Le donne in gravidanza però, avvertono gli studiosi, dovrebbero sempre assicurarsi di stare assumendo abbastanza acido folico e vitamina D, così come di seguire una dieta ben equilibrata, come da linee guida, aggiungono gli esperti. Secondo i ricercatori è infatti solo l'acido folico ad avere dalla propria 'parte' solide evidenze a sostegno del suo utilizzo: assumerne 400 microgrammi al giorno può proteggere contro anomalie del feto chiamate difetti del tubo neurale.

Anche la vitamina D (10 microgrammi al giorno) è raccomandata per la salute delle ossa della madre e del bambino.

Secondo i ricercatori, dunque, le donne in gravidanza non dovrebbero sentirsi costrette ad acquistare integratori multivitaminici anche abbastanza costosi (circa 15 euro al mese) per assicurare al bimbo il miglior inizio nella vita.

"Vorremmo incoraggiare le donne in gravidanza o che stanno pensando di rimanere incinta - sottolinea Janet Fyle, del Royal College of Midwifes - ad adottare una dieta sana e varia con tanta frutta e verdura fresca, insieme all'assunzione di integratori di acido folico e vitamina D. Vorremmo anche sottolineare che non vi è alcuna necessità di 'mangiare per due'. Si tratta di un mito, e tutto ciò che è richiesto è una quantità equilibrata e normale di cibo".

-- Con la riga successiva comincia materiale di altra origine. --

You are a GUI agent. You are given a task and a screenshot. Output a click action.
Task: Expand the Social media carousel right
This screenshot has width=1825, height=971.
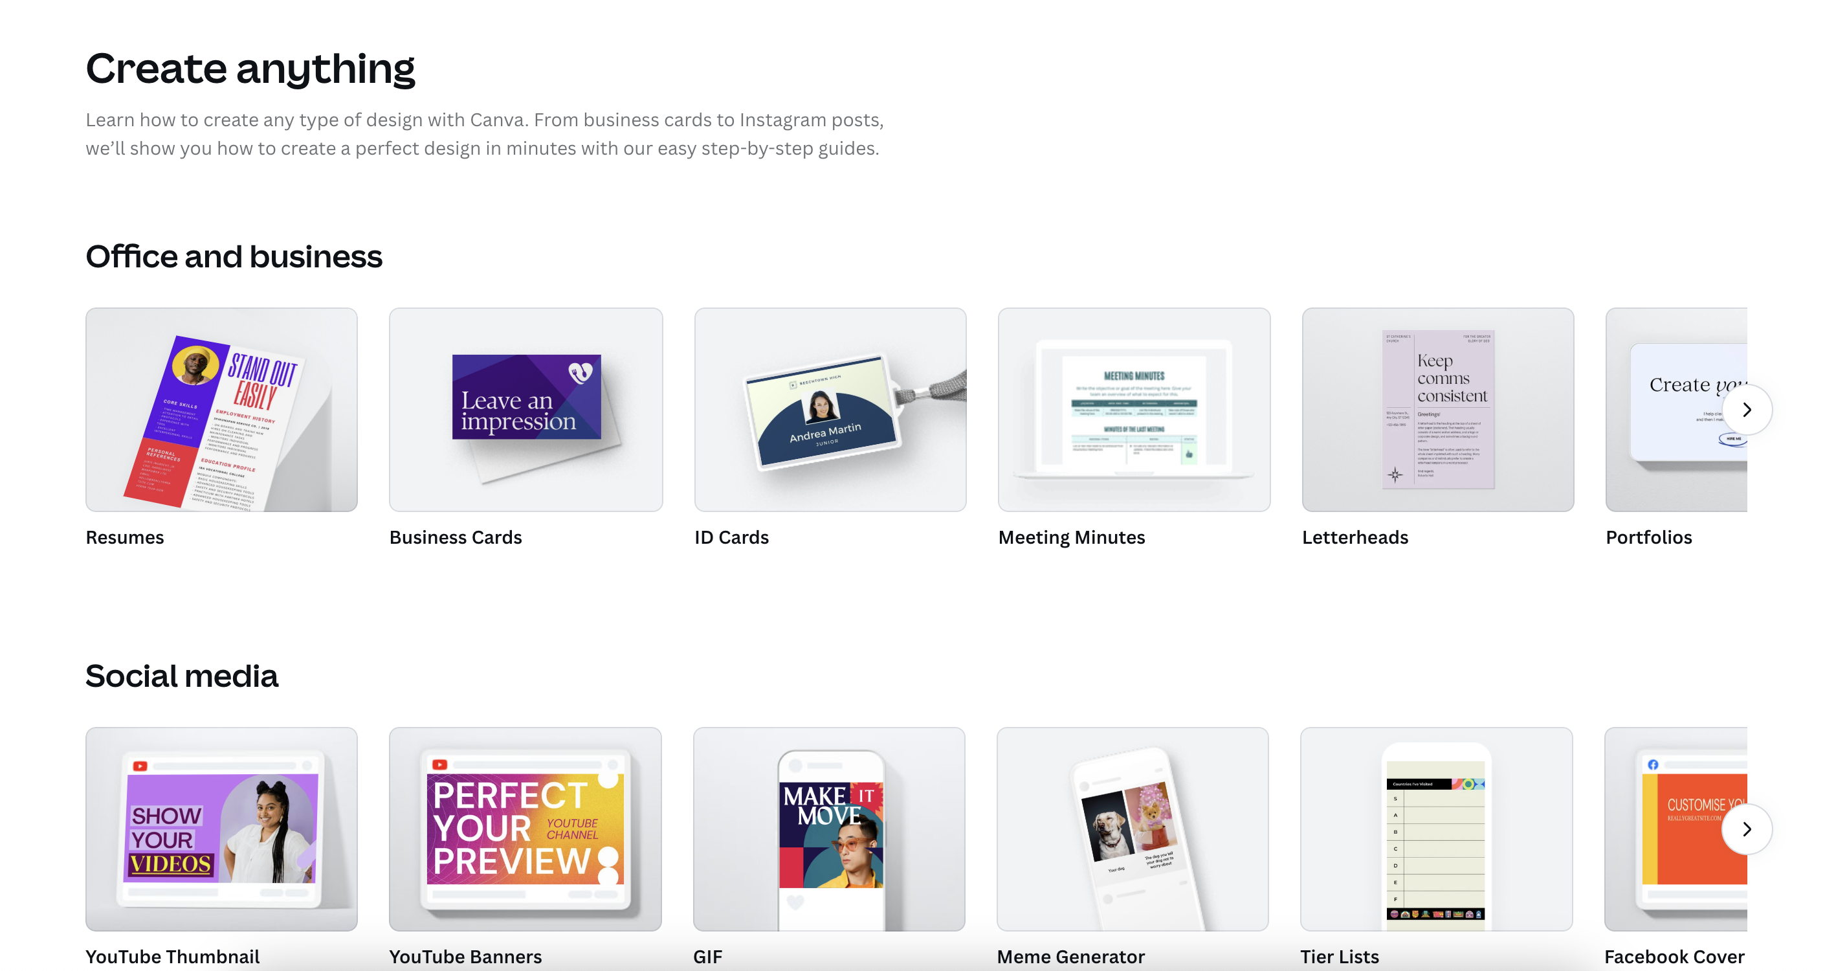coord(1748,829)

La Bbc news ha inoltre interpellato la Health Food Manufacturers' Association, che rappresenta l'industria degli integratori alimentari e, da parte sua, evidenzia come una parte consistente di donne in età fertile non assuma abbastanza nutrienti e dunque gli integratori possono contribuire a colmare queste lacune dietetiche.